Suatu pagi,  Gerson dan guru Petrus sudah bangun sejak pagi. Bersiap-siap menuju sekolah. Rumah mereka disebelah bukit. Usai siap,  berdua beranjak ke sekolah. Digunung sebelah,  di rumahnya Sopir Maday,  Toa sudah picah. Terdengar kencang lagu Iwan Fals. “Seperti kemarin, kau hanya lemparkan senyum, lewat begitu saja bagai pesawat tempur..  Penguasa-Penguasa,  berilah hambamu…. “, berkali-kali dan berturut-turut.

“Asyik lagunya”, ujar Gerson sambil goyangkan badan. “Asyik musiknya,  tapi artinya memohon”, urai Petrus. “ih pak guru iyo e”, Gerson akui-akui.  Lalu guru Petrus jelaskan:  “Seadainya bila kupunya uang, kubeli guitar Italia, kugantung dan kumain sambil bernyanyi: anakku cepatlah pulang, bapa sendiri, negeri ini akan diambil orang. Bangun berdiri, bikin pagar. Tak muncul,  Italia kubanting, kubuang jauh,  kuganti seruling, kusiul hingga huruf s tak terdengar lagi dari mulut”.

“Lagu sadis juga”, tanya Gerson.

“Hahaha koi ni”, Petrus ketawa sambil pegang Gerson pu kepala.

Susah juga dapat produk sendiri: mahal,  rewel, cerewet, perusak seperti babi,  hume hume dan banyak yang tak berhasil dalam kompetisi apapun. Makanya orang lebih memilih Natalia dari Italia.

Mereka berpegang teguh pada ajaran.  Terutama syariat-syariatnya. Doa lima waktu dan selalu taro Tuhan di dahi mereka.  Sadar betul bahwa mempertahankan hidup ini sungguh sangat susah. Segala sesuatu harus sudah bersih mulai dari sendal yang dipakai hingga baju. Ia sadar kalau bajunya sudah apik dan cantik,  pasti dan yakin,  baju suami dan anak akan selalu bersih. Lalu,  mereka hidup dimana?  Dalam buku setebal jempol 10cm itu,  mereka hidup didalam rumah 3×4 meter.  Suami beli tanah 5×5, diatas itu dibangun kios, sisah tanah utk taro motor dan drum bensin.

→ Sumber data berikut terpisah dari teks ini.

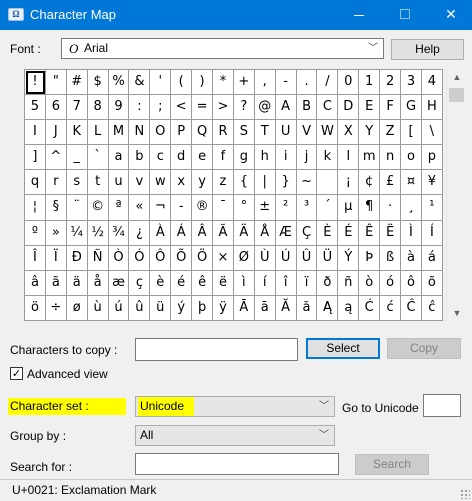 Image resolution: width=472 pixels, height=501 pixels. Describe the element at coordinates (349, 158) in the screenshot. I see `character-cell: l` at that location.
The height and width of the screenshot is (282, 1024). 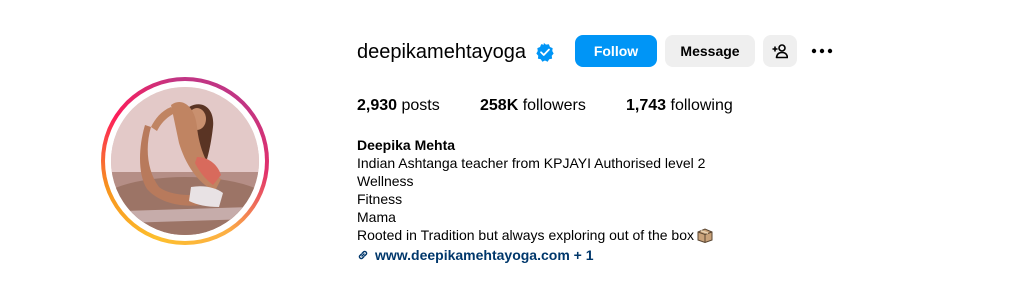 What do you see at coordinates (363, 254) in the screenshot?
I see `link-icon` at bounding box center [363, 254].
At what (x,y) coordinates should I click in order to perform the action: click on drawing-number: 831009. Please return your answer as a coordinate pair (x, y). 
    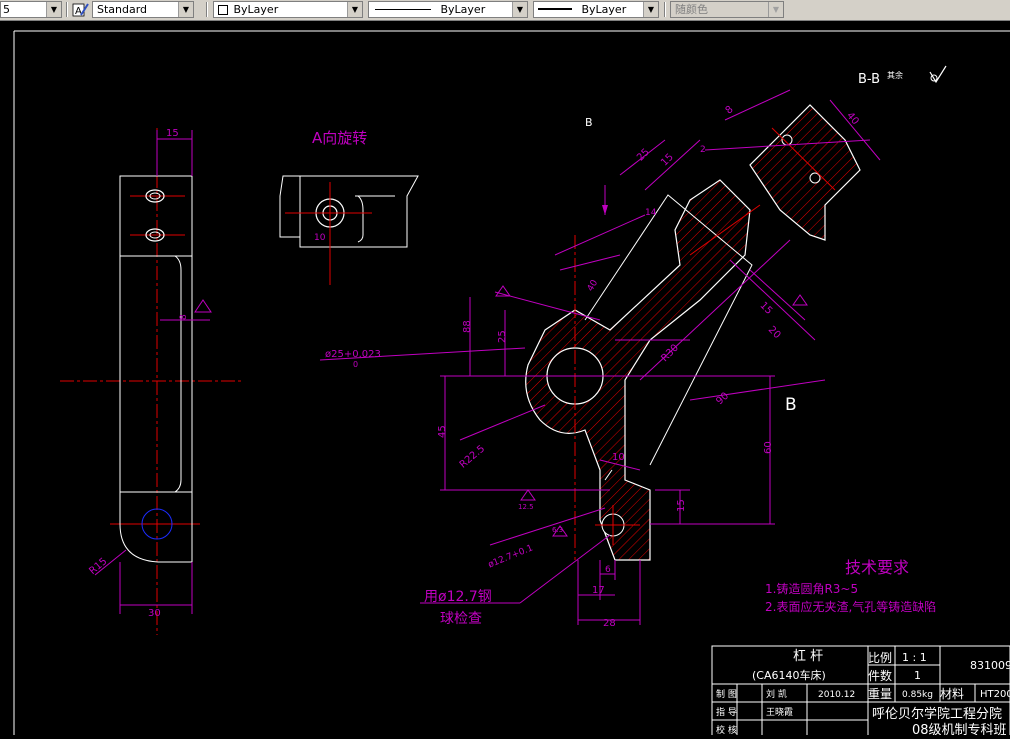
    Looking at the image, I should click on (990, 666).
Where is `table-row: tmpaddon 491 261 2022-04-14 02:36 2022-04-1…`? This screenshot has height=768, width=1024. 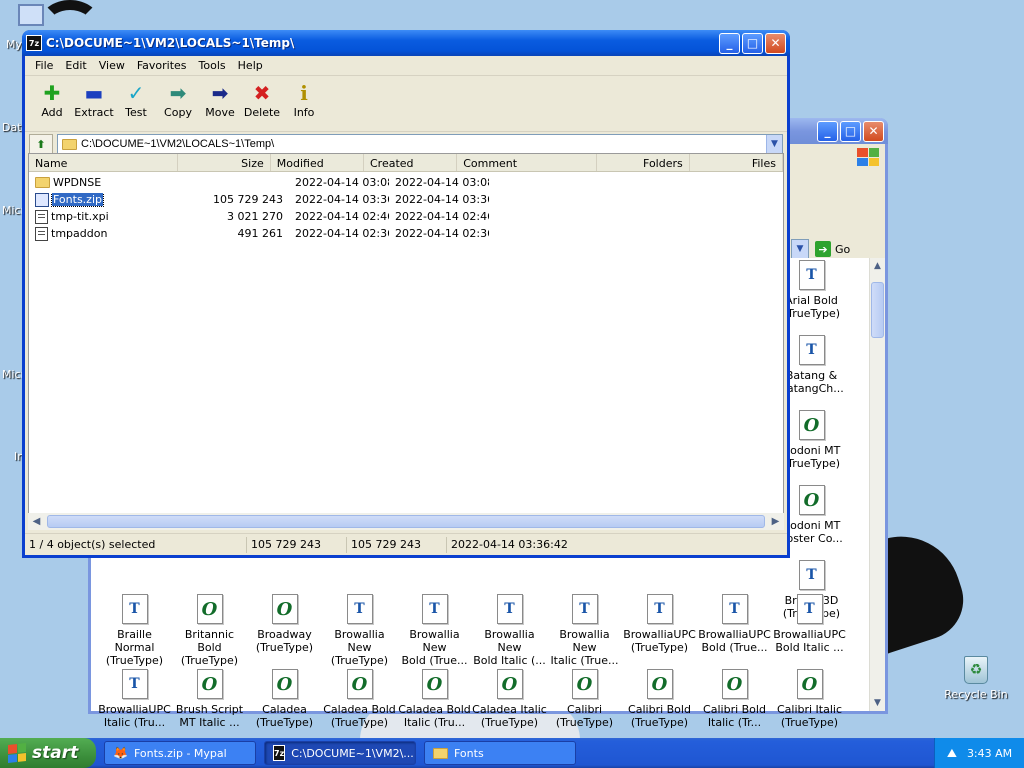 table-row: tmpaddon 491 261 2022-04-14 02:36 2022-04-1… is located at coordinates (406, 234).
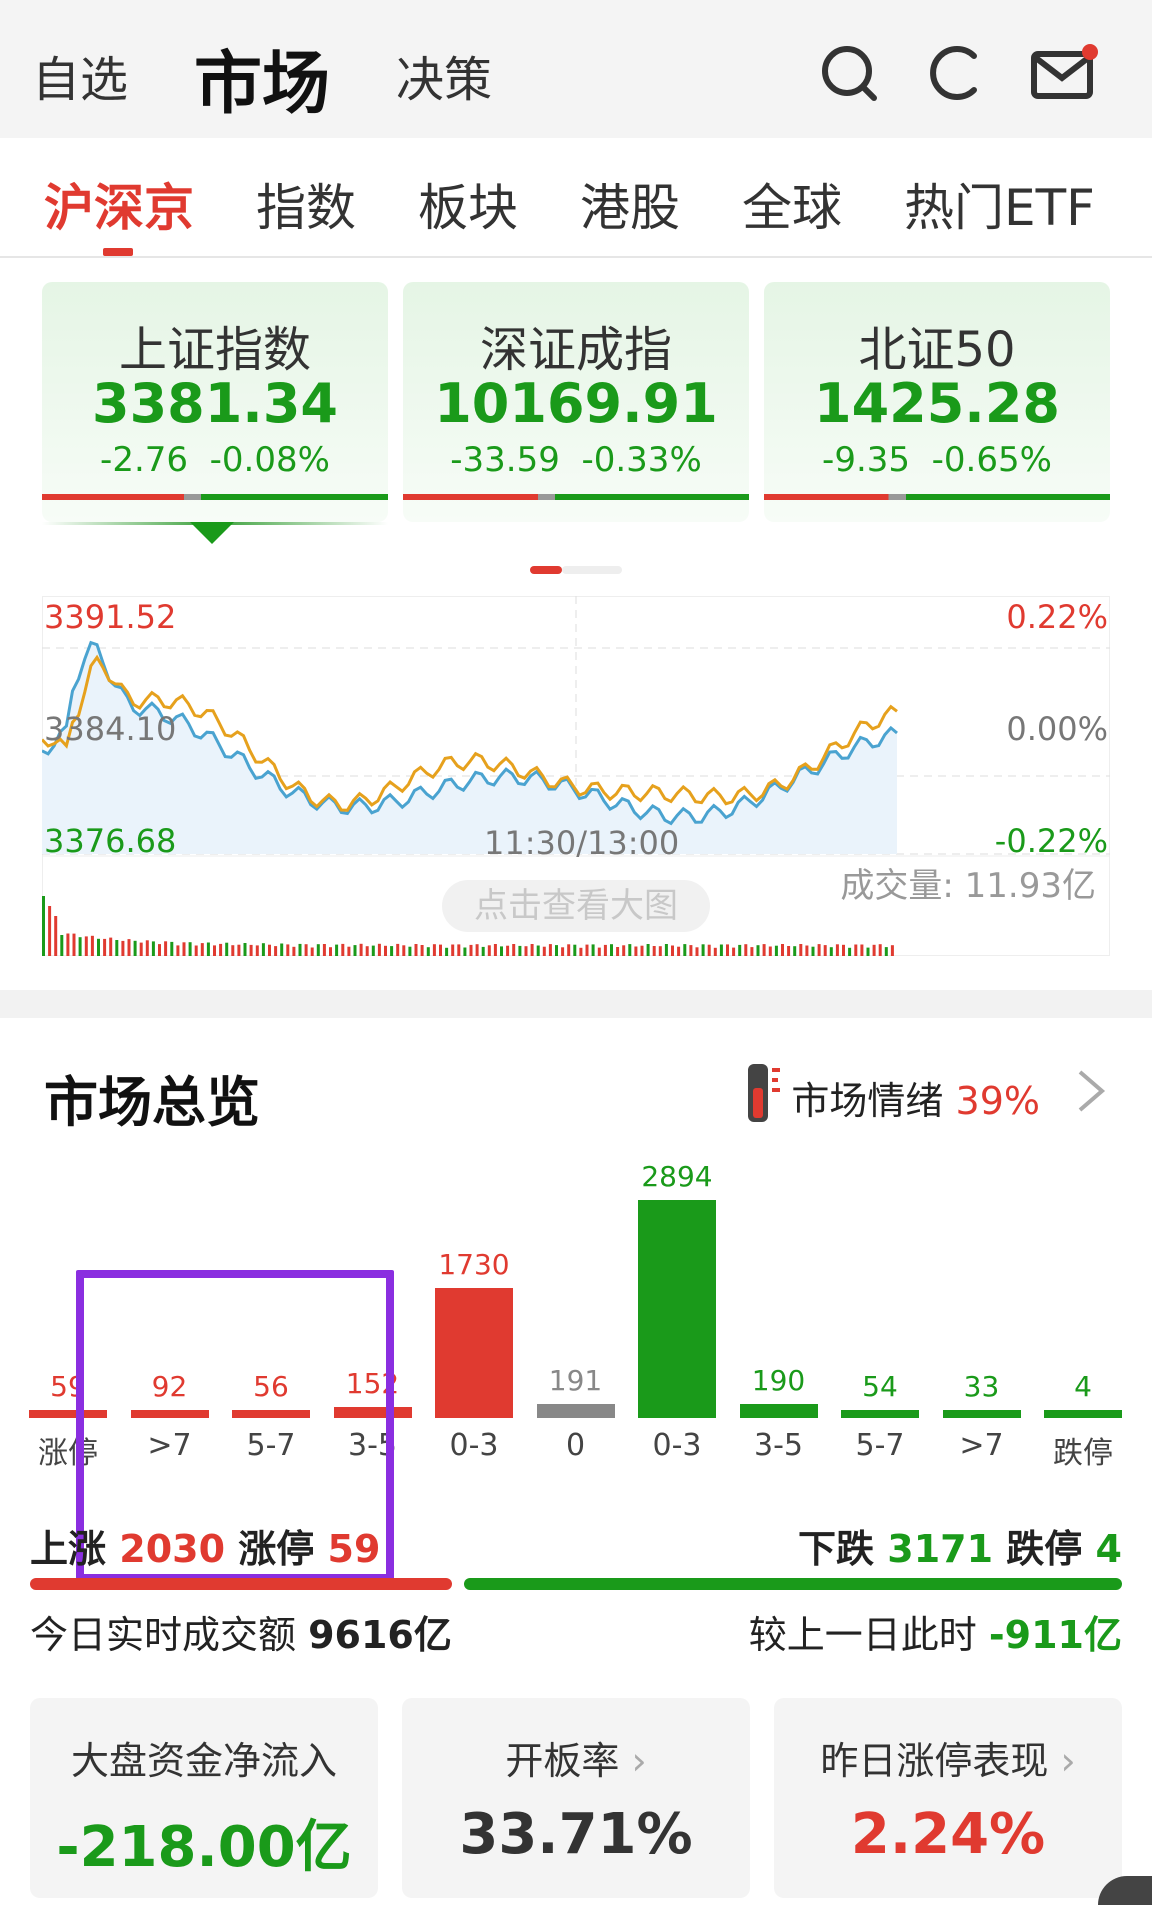 The width and height of the screenshot is (1152, 1905). I want to click on subtab-sector: 板块, so click(468, 204).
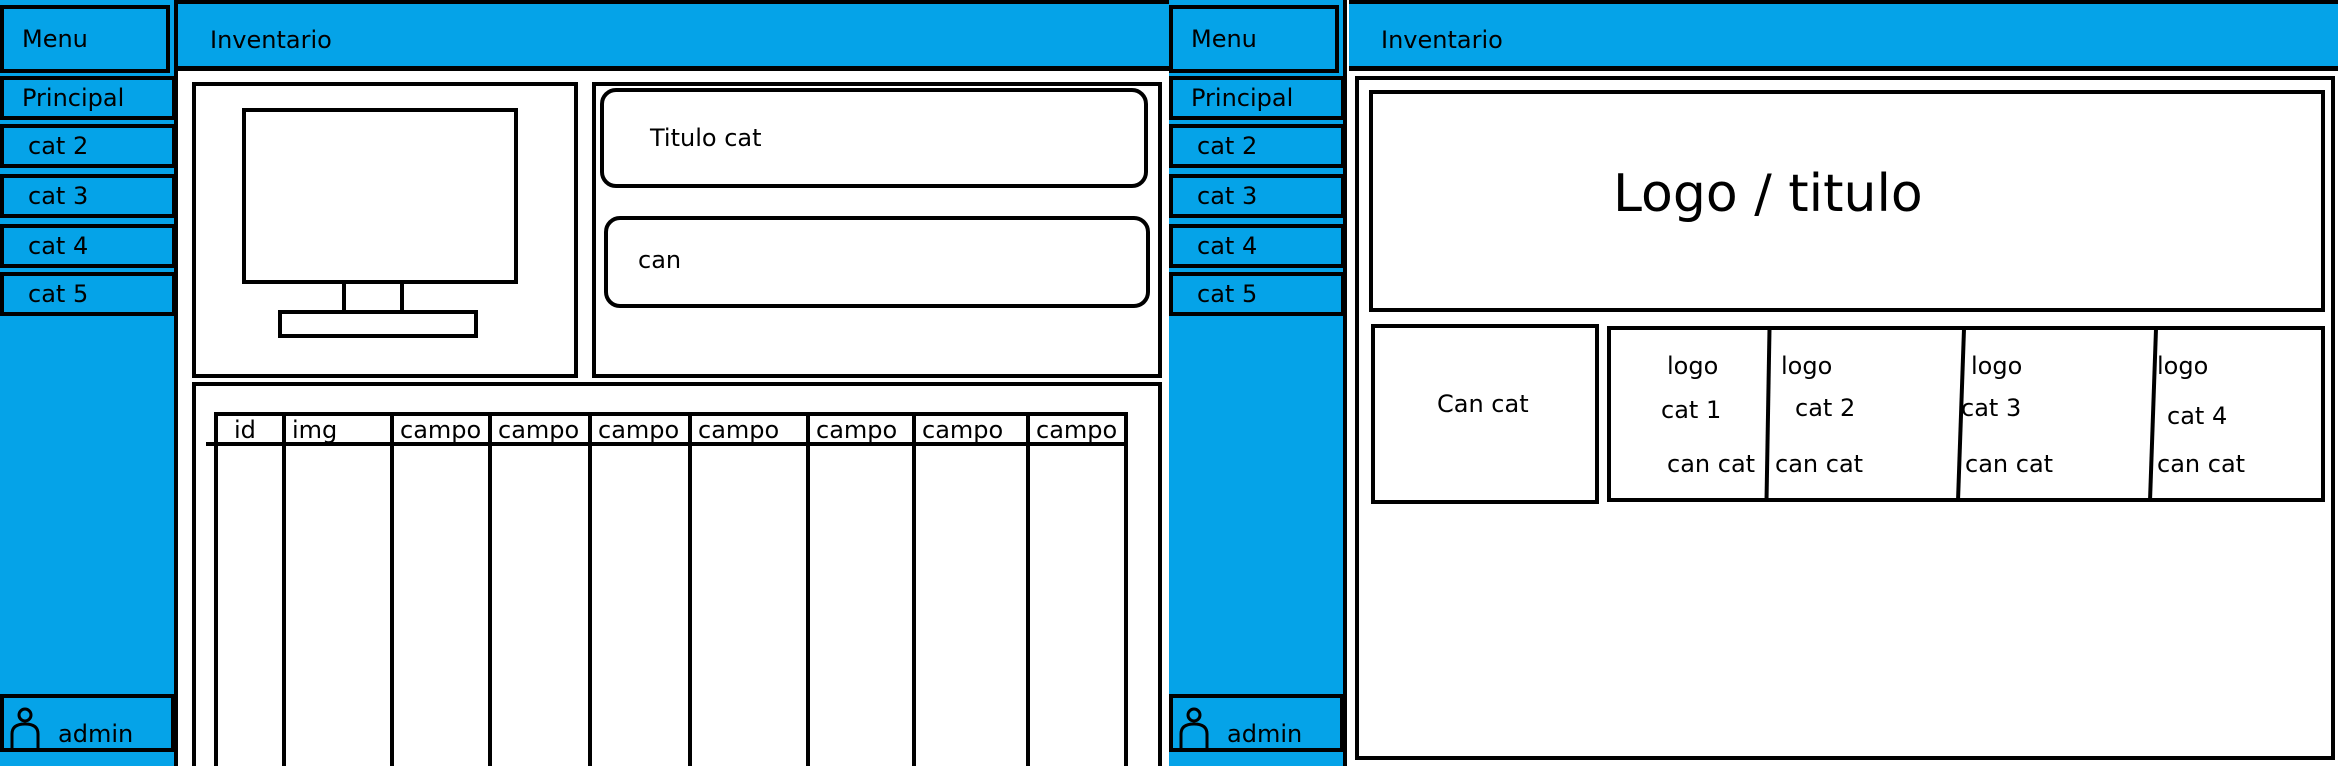 The image size is (2338, 766). I want to click on title-field: Titulo cat, so click(874, 138).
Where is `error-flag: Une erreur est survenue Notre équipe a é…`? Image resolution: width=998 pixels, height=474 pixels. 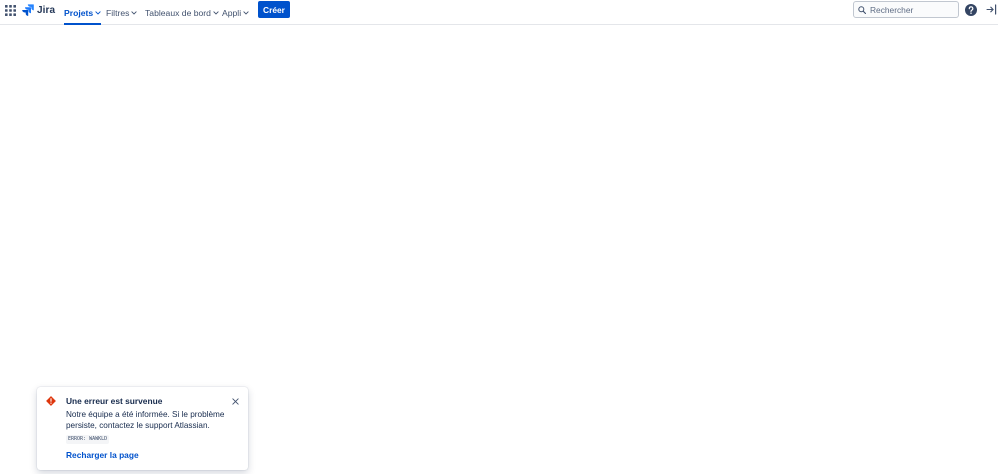 error-flag: Une erreur est survenue Notre équipe a é… is located at coordinates (142, 428).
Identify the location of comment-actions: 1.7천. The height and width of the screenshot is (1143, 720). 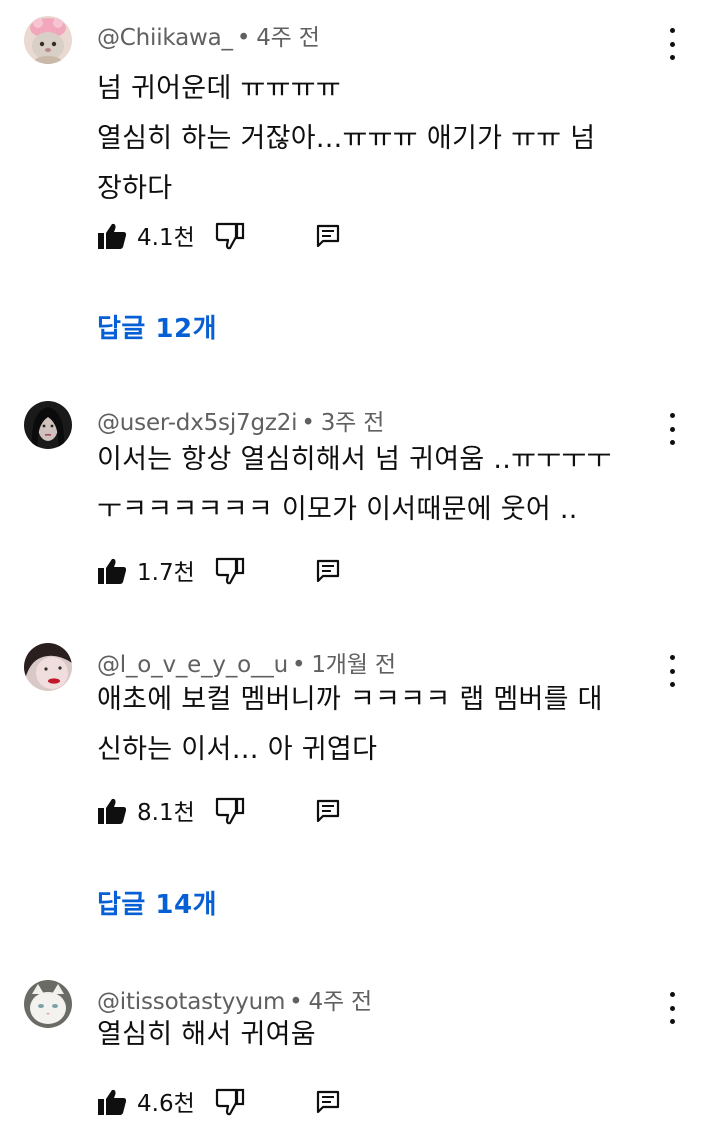
(227, 571).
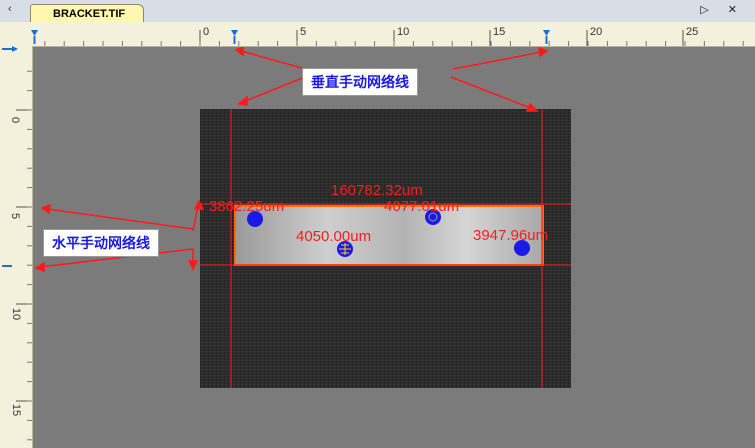  Describe the element at coordinates (16, 314) in the screenshot. I see `vruler-label-10: 10` at that location.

Itu masih. Istri tak pernah mengeluh sekalipun hidup dipinggir sampah,  bau tak sedap, diujung pelataran tokoh. Pusat kota, kumuh. Istri tetap setia membangun keluarga,  asri dan bersahaja. Sering-sering air danau meluap,  tak masalah. Yang penting bantal dan selimut selamat,  bisa numpang di ketua RT.  Mereka hidup tak mengukur gunung ini hingga gunung yang sana. Jaman kepala suku dan tanah adat, sudah berlalu,  bahkan tertinggal di tanah asalnya. Disini, hanya ada dinding ini, dipegang ada atap daun senk, barang kios dan beras.  Cukup. Lama-lama,  kubidik pemilik lokasi, ikuti semua masalah dan keluhan, tanah diselesaikan diatas meterai. Proses tak perlu diketahui saudaranya,  cukup berdua, sekecap dan kilat. Dalam hati,  suatu saat,  engkau akan ngekos disini. Hari ini kubeli tanahmu dengan 30perak, tetapi suatu saat engkau akan bayar aku setelah 30 hari, alias setiap bulan.

Doakan seseorang dengan nasehat dan hikmat. Bukan dengan pujian dan eluhan. Bila perlu, ejek dan cemooh dia agar dia berbuat yang lebih baik lagi. Dengan demikian dia tidak merasa melebihi dan dikurangi,  tetapi ia merasa ada disekitar sesamanya dan selalu ingin mengubah hidupnya dan tetangganya.